# Heater body suit



## Fishingislife (May 20, 2004)

Who owns the heater suit ? Is it worth the money? Thanks


----------



## Lowerider1029 (Jul 8, 2014)

I hope you get some answers because i've been wondering the same thing. Aren't they around 300 dollars.


----------



## Fishingislife (May 20, 2004)

Lowerider1029 said:


> I hope you get some answers because i've been wondering the same thing. Aren't they around 300 dollars.


$350ish I believe!


----------



## seang22 (Mar 3, 2014)

My buddy has one. He is able to wear a single layer with just that in super cold weather and be fine. He also lasted multiple times with our Arctic winters


----------



## rhaythorn (Oct 27, 2007)

look up the warm bag on google.


----------



## kline4303 (Jun 27, 2011)

Lowerider1029 said:


> I hope you get some answers because i've been wondering the same thing. Aren't they around 300 dollars.

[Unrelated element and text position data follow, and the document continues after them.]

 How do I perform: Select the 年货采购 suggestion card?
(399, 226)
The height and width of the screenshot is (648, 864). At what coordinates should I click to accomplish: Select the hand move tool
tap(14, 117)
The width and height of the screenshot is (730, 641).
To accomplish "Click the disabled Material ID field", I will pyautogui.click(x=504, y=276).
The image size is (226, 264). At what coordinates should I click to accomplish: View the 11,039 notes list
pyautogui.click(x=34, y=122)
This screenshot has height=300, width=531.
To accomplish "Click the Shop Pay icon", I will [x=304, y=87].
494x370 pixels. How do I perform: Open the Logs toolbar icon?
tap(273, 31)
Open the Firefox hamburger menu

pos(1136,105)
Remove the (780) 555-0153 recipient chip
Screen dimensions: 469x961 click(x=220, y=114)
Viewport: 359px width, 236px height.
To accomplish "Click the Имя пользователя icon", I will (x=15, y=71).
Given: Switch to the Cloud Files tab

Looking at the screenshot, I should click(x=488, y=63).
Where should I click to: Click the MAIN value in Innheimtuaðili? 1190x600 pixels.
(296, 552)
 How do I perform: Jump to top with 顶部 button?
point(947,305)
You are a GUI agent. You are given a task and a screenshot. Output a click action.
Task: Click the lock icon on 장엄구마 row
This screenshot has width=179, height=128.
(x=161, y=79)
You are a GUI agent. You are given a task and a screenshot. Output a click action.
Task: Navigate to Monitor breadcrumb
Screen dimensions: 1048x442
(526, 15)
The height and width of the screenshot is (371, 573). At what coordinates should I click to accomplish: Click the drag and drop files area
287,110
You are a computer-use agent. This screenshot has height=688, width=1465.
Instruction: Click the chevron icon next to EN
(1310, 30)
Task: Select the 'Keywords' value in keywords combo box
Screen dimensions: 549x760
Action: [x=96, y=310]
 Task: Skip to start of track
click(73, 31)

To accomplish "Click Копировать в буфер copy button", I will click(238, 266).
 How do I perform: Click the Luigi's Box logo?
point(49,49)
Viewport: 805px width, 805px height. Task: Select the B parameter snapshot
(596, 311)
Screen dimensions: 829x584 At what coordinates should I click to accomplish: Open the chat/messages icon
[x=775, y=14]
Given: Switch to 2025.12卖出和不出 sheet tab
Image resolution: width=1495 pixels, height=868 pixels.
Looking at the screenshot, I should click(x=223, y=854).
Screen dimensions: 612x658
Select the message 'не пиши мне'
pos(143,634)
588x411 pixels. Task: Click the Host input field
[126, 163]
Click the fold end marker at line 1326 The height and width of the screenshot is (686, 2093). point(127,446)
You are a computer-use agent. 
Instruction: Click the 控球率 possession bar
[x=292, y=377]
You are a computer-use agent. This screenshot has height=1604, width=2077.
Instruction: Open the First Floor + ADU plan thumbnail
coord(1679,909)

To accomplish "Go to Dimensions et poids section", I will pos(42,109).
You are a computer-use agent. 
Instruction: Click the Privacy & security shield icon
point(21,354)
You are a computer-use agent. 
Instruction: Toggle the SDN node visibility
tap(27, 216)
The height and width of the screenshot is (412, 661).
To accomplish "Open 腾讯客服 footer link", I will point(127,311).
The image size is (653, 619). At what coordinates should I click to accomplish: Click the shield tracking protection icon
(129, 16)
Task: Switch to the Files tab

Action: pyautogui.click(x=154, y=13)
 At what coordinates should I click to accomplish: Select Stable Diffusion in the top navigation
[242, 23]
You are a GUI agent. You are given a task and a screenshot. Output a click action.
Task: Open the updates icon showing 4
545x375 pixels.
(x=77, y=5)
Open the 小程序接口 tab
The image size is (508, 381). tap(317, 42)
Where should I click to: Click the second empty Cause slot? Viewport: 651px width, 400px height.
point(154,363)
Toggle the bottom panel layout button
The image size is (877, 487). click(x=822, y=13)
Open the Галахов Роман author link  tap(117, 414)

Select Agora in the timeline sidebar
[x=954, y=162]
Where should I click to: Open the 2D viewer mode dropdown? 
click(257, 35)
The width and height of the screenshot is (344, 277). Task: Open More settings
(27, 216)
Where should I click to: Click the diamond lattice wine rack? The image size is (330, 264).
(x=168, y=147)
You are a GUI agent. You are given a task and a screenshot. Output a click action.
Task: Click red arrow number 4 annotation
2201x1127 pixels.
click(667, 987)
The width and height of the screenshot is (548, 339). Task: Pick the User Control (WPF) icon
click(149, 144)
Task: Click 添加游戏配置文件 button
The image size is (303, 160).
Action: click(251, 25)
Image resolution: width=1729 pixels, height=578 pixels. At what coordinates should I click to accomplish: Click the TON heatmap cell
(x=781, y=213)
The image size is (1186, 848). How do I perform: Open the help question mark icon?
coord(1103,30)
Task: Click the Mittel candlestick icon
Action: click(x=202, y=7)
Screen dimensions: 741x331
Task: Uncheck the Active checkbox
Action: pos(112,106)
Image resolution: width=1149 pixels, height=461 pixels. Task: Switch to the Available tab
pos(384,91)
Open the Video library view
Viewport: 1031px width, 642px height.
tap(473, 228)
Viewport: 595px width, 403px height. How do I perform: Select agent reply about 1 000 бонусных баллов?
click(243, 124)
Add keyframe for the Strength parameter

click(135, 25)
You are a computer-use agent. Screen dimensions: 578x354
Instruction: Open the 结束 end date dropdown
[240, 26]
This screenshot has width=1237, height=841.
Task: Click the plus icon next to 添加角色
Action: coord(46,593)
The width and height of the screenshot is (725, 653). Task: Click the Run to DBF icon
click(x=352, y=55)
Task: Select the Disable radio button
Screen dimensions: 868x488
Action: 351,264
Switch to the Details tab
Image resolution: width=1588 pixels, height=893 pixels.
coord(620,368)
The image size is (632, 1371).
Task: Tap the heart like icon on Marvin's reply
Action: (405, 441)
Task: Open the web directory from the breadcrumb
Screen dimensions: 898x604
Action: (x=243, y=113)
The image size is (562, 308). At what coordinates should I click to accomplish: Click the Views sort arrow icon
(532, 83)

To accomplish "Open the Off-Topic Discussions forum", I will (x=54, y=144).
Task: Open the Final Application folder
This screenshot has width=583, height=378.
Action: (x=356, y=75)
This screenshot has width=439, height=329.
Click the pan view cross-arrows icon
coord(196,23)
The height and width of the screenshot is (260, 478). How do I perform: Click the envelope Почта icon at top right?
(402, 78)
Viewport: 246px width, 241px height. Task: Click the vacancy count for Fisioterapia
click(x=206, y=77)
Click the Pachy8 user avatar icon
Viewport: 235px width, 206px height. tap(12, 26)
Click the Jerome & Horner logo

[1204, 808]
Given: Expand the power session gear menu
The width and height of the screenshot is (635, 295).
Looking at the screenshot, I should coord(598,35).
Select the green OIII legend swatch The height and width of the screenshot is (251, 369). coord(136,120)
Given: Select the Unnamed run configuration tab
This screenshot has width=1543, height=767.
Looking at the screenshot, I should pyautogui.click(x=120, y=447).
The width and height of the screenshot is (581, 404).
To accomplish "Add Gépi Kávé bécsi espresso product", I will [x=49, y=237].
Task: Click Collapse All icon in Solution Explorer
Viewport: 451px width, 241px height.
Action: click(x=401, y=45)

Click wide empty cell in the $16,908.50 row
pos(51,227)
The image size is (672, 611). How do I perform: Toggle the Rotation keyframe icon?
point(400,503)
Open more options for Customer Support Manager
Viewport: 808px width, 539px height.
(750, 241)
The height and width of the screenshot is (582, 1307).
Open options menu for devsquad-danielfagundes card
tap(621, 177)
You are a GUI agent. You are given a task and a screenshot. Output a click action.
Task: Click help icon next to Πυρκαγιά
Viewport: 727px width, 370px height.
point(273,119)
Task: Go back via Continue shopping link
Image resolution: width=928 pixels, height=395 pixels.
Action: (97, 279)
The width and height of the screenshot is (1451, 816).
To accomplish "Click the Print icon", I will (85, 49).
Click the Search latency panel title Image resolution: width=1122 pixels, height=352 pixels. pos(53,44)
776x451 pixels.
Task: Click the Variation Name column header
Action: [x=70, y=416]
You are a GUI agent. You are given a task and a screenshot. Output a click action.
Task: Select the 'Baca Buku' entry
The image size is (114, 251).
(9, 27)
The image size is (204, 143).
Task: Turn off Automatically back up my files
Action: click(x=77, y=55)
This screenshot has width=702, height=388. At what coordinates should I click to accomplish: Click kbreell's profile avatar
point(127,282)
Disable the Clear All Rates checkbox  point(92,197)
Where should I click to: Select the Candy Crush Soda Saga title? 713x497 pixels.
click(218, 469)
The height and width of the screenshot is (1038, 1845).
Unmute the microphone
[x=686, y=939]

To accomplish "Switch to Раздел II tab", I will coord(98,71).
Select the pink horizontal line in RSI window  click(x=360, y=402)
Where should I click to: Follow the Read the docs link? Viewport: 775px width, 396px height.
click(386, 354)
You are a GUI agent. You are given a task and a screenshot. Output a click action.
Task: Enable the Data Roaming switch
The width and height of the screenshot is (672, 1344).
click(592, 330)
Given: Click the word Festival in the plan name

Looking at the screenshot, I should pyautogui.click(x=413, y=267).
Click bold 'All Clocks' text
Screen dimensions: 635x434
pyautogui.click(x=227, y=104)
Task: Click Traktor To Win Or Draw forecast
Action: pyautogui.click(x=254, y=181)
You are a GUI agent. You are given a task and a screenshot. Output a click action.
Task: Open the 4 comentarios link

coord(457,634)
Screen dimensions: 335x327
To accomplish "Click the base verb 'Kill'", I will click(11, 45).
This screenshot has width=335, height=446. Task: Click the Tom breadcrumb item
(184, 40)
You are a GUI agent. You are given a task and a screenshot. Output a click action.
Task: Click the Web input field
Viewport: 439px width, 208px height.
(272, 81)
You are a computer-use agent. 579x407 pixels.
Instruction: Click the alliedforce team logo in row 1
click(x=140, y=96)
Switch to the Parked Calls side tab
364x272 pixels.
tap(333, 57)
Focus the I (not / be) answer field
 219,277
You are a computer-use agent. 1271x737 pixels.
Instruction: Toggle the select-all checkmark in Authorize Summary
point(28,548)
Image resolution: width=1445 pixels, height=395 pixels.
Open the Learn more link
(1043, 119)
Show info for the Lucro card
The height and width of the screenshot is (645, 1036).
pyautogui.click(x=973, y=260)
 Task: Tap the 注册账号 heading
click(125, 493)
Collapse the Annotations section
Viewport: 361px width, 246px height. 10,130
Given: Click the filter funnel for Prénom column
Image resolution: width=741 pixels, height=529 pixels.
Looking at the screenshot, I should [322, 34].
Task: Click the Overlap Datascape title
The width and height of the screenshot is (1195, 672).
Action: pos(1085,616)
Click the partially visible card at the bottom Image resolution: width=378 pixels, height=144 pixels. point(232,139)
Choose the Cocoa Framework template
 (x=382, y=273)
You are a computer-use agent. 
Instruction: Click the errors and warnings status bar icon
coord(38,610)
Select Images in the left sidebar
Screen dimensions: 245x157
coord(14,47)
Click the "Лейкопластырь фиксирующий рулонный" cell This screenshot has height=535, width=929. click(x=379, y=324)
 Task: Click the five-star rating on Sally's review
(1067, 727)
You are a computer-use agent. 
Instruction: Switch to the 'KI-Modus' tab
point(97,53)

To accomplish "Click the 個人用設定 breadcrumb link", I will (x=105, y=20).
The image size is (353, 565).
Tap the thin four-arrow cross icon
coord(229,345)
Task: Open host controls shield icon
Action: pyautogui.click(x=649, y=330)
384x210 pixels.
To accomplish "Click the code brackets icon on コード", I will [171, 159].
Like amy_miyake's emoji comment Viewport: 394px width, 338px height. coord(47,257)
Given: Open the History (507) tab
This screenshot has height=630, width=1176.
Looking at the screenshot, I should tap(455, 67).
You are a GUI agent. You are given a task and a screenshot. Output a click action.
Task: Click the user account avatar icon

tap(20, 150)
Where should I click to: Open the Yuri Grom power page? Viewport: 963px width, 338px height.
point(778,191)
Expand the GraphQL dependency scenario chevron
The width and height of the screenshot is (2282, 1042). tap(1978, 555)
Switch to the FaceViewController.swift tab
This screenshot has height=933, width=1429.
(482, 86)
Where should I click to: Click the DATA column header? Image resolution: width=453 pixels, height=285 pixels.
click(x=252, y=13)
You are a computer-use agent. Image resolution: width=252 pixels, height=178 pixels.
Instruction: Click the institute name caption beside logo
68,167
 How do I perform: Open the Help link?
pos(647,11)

Best money you could ever spend... you will not get cold... EVER. I use mine all the time. They are easy to get out of when you need to take the shot. Everyone gets hung up on the price but what would you spend on cold weather hunting clothes/layers to keep you warm?? I bet you spend that much or more and you wont be as comfortable or warm. It allows you to shoot your bow with just normal clothes on and not all bundled up like the Michelin man unable to make a shot with your bow etc.


----------



## 1basshunter (Mar 27, 2011)

Kline, you hit the nail on the head you can't ask for a better way to keep warm in the cold winter.

I have spent a lot of money to keep warm for all situations fishing hunting but as for hunting absolutely that's the way to go


----------



## miked913 (Feb 29, 2008)

I bought the infernotech. Haven't used it yet though


----------